İsmi geçenler; Emil Nolde (1867-1956), Paula Modersohn-Becker (1876-1907), Gabriele Münter (1877-1962), Ernst Ludwig Kirchner (1880-1938), Max Beckmann (1884-1950) ve Franz Marc’tır (1880-1916). Bu sanatçıların hepsi Almandır. Burada özellikle Lucie-Smith’in iki kadın sanatçıya dikkat çekmesi önemli. Bu dönem Alman sanatında çeşitli volümlerde çizgi ve boya deformasyonları başta olmak üzere, humoresk ve ironik tavırlara da yer verilmiştir. Ülkemize, özetle böyle bir ekspresyonizme benzer bir üslubu, konuya kafa da yorarak ve gecikmeli de olsa 1928-29’dan sonra getiren iki isim vardır: Ali Çelebi (1904-1993) ve Zeki Kocamemi (1900-1959). Bu isimlerin, Almanya’da uzunca bir süre kalarak Hans Hofmann Atölyesi’nde(3) sanat eğitimi aldıklarından dolayı, böyle bir şansı yakaladıkları düşünülebilir.
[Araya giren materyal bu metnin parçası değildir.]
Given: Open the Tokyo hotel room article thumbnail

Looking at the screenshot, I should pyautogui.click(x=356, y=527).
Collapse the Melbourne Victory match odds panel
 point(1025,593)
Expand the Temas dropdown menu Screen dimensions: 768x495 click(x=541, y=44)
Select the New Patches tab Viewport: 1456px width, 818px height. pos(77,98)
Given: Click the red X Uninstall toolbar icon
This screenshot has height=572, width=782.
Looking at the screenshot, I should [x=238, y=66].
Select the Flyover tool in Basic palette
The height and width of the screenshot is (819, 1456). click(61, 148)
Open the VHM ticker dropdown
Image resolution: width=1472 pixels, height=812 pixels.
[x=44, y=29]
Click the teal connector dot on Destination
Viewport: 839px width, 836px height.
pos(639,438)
Barbara Hepworth 1963 Foto C. Lucas7. Başlık: Viyana Sezession

Burada değerlendirilen isimler; Avusturyalı Gustav Klimt (1862-1918), Alman Oskar Kokoschka (1886-1980) ve Egon Schiele’dir (1890-1918). Bu sanatçılar bir ekspresyonist dil zenginliğinden yararlanarak, figüratif deformasyon ve soyutlamanın çeşitli volümlerini değerlendirerek hareket etmişlerdir. Bu sanatçıların klasik olana baş kaldırmaları en önemli özellikleridir.

8. Başlık: Paris Ekolü

Buradaki isimler Fransız Georges Rouault (1871-1958), Hollandalı Piet Mondrian (1872-1944), Romen Constantin Brancusi (1876-1957), İtalyan Amadeo Modigliani (1884-1920) ve Fransız Chaïm Soutine’dir (1893-1943). Bu sanatçıların değişik soyutlama volümlerinden yana durarak yapıtlarını değerlendirdiğini görüyoruz. Paris’in o bohem yaşamında, özellikle Modigliani ve Soutine’nin derin izler bıraktığını görüyoruz. Bu sanatçılar Paris’le özdeş hale gelen isimlerdir de aynı zamanda.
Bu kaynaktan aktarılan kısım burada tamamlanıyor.